# Fun free range time ((pics))



## junior_j (Jan 24, 2008)

They free ranged in the tub and loved the boxes i put in there










Stella sniffing Ratatouilles butt , and Ratatouille checking out the camra










The ratties running around in the tub together (i had to take the box out for them to properly explore)










Checking the pink sponge out

I can honestly say tonight was the funnest free range so far!
I put them in the tub with lots to explore and sat in silient by the tub whilse they explored. 

Ratatouille kept going on her hind legs to look at me , and she actually was still when i gave her cuddles , but they only lasted a good 30sec-1minute

Celery , was only willing to clean herself and explore she didnt want cuddles , so i got to hold her twice , 20 secs per hold before she showed signes of wanting to get down

Stella , got to hold her once for 10 seconds , she loved the tub , but hated being held , she screamed everytime i tried to pick her up.. as does celery but ratatouille is more settled with me , and wont screech or jump when i try to pic her up.

I am really good my ratties enjoyed free ranging for half hour tonight , i am gonna try to do this at least 1nce a day hoping for twice a day
Jess x


----------



## Halokitty (Aug 16, 2008)

The tub - d'oh! Why hadn't I thought of that!? I've been setting up this massive (ok, not massive but when you're kitchen/living room are only about 300 sq feet it seems massive) box wall thingy for a while and it's been a pain to put up and take down. The tub seems like such a better option. 

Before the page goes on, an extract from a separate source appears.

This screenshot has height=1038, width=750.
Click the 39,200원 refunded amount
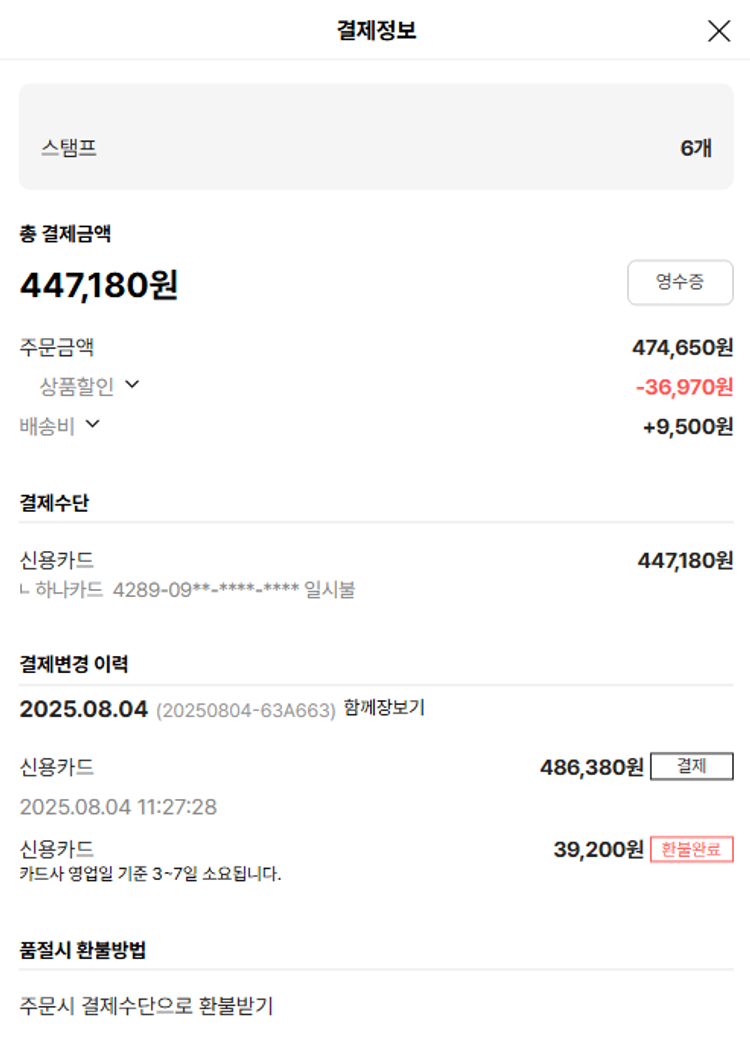pos(598,850)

Glad to hear your girls had fun. I hope mine will enjoy it too.


----------



## phaidraft (Apr 9, 2008)

Oh, cute!


----------



## KayRatz (Apr 5, 2007)

I can't do tubs, Zinc launches herself out like a rocket. LOL


----------



## junior_j (Jan 24, 2008)

Mine were really good, i know ratatouille , can get out if she wanted.. 
Jess x


----------



## Apollo1229 (Jun 2, 2008)

Awww, they are so cute


----------



## Skitza (May 18, 2008)

aww! very cute!


----------



## junior_j (Jan 24, 2008)

Thanks very much everyone  i do also think they are beautiful 
Jess x


----------